== Records for this task

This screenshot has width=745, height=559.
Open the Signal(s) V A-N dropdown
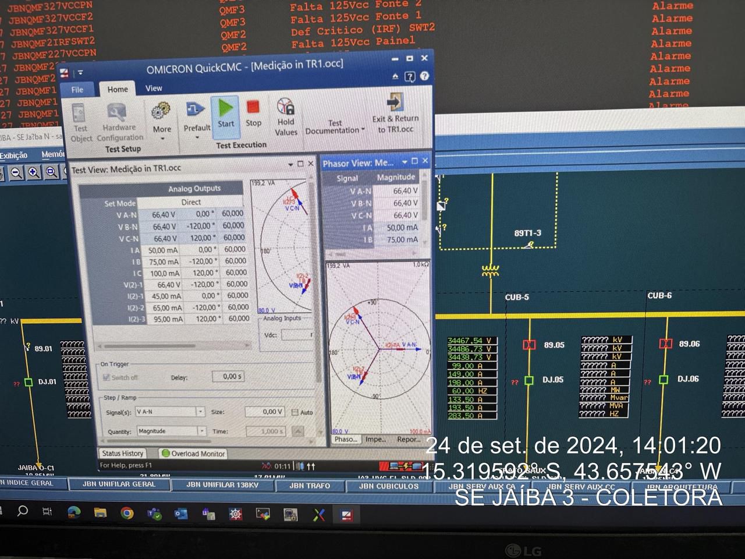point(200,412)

====
== Records for this task

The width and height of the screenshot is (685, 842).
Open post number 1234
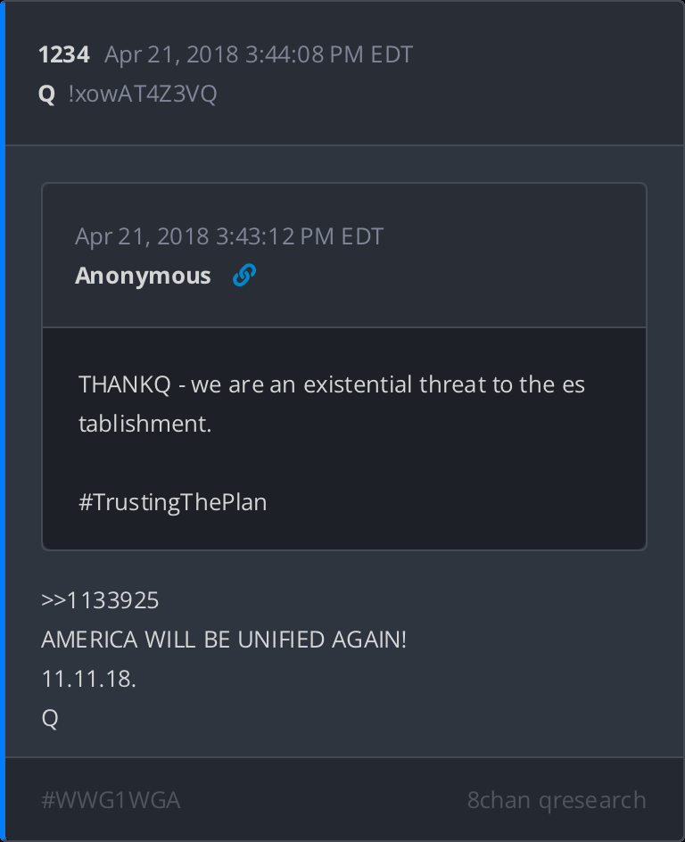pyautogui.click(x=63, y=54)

====

» **Your goal**:
If a line above holds the word "screenshot", copy it.

» **Answer to the problem**:
This screenshot has width=745, height=559.
The width and height of the screenshot is (685, 842).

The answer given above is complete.